(Entries for locating text and elements)

━━━━━━━━━━━━━━━━━━━━━━━━━━━━━━

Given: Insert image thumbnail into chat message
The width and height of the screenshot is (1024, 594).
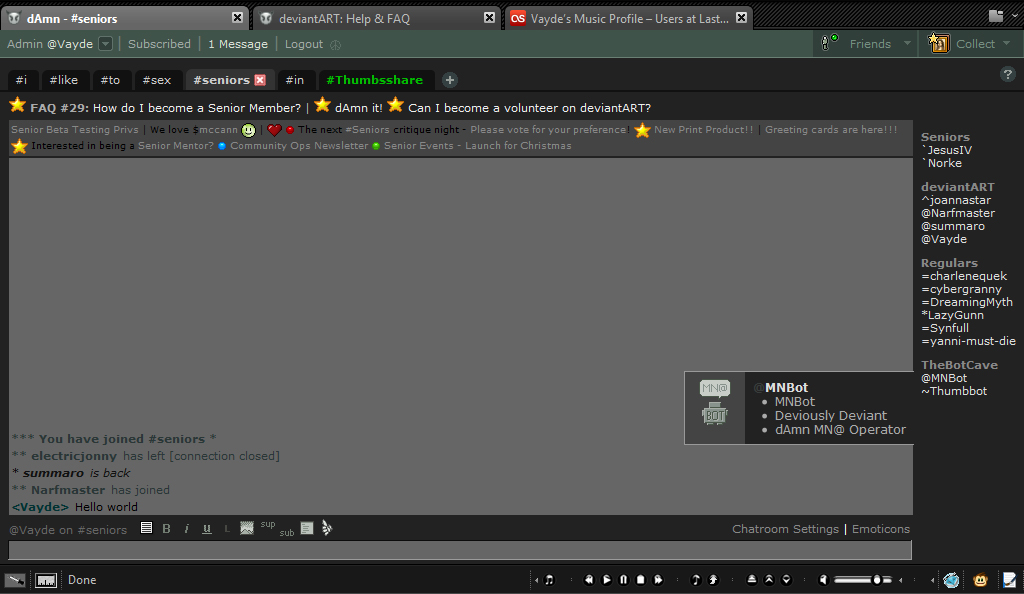Looking at the screenshot, I should pos(246,528).
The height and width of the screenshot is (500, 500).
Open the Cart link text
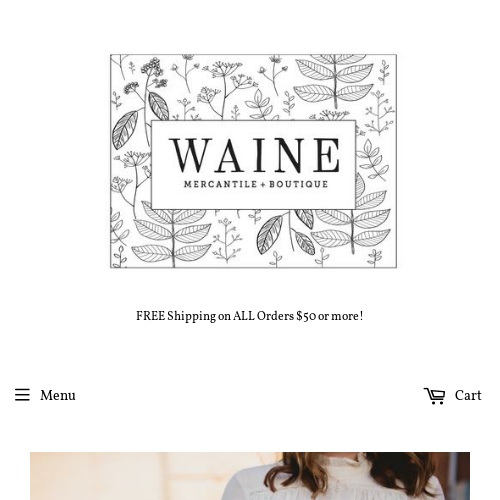[468, 396]
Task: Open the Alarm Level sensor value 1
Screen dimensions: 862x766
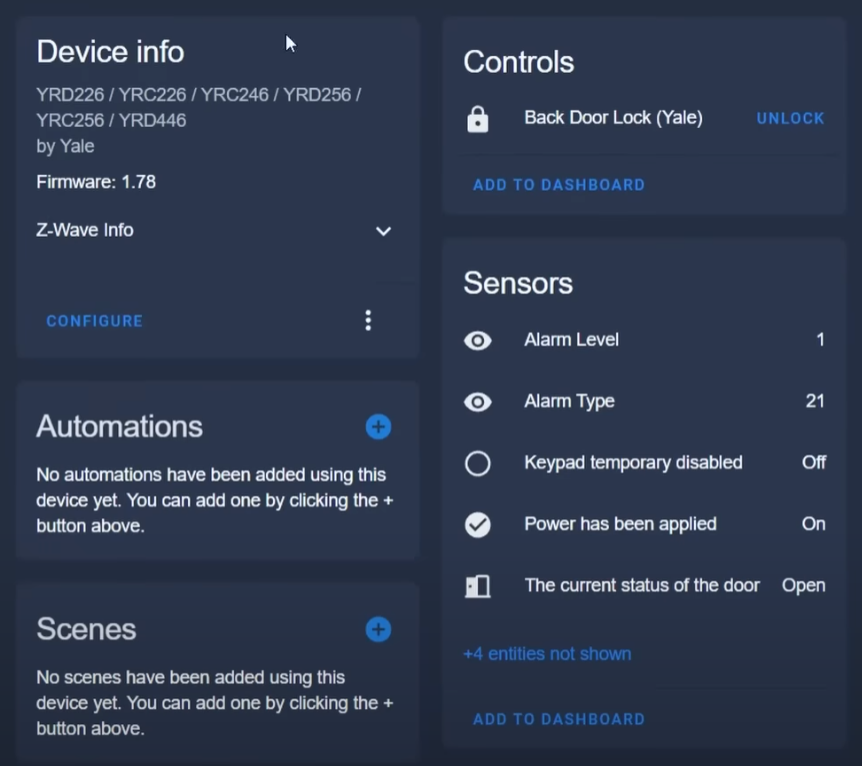Action: 820,340
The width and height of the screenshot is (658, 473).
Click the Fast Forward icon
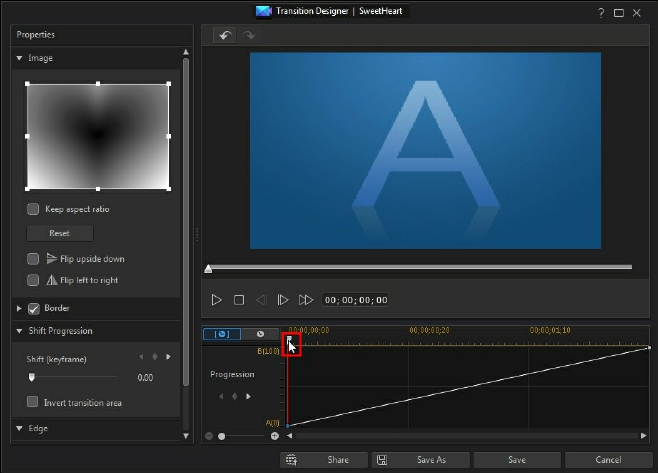tap(306, 300)
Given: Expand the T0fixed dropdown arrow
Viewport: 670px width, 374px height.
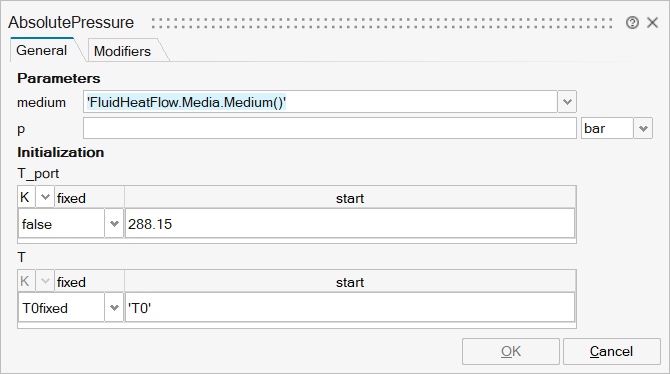Looking at the screenshot, I should [114, 307].
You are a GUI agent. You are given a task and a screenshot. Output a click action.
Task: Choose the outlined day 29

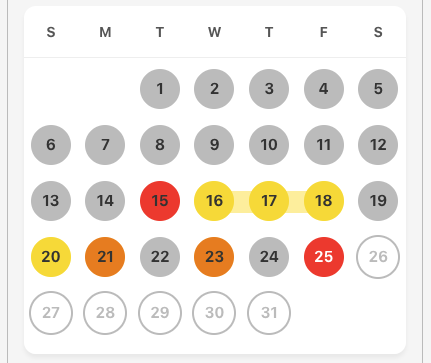point(160,313)
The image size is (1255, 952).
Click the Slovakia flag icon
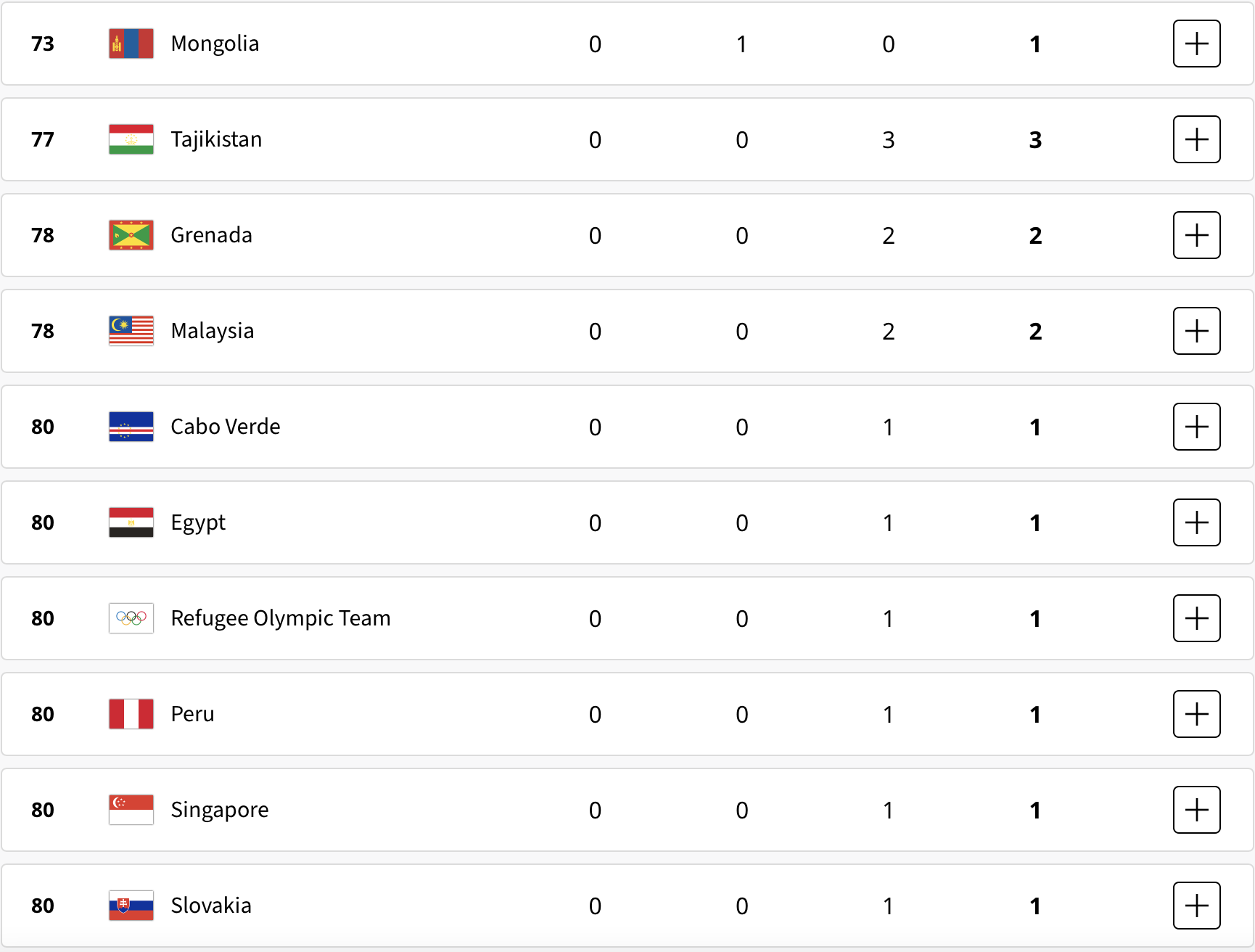tap(131, 906)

━━━━━━━━━━━━━━━━━━━━━━━━━━━━━━

Work to complete:
Reproduce all of the material above word for word, line by line, but leave out the pictures.

Right answer:
Given: Insert image thumbnail into chat message
The width and height of the screenshot is (1024, 594).
Looking at the screenshot, I should pos(246,528).
The height and width of the screenshot is (500, 500).
Open the Cart link text
[468, 396]
Task: Open the Alarm Level sensor value 1
Screen dimensions: 862x766
Action: 820,340
The width and height of the screenshot is (658, 473).
Click the Fast Forward icon
tap(306, 300)
Given: Expand the T0fixed dropdown arrow
Viewport: 670px width, 374px height.
Looking at the screenshot, I should [114, 307].
You are a GUI agent. You are given a task and a screenshot. Output a click action.
Task: Choose the outlined day 29

point(160,313)
The image size is (1255, 952).
Click the Slovakia flag icon
tap(131, 906)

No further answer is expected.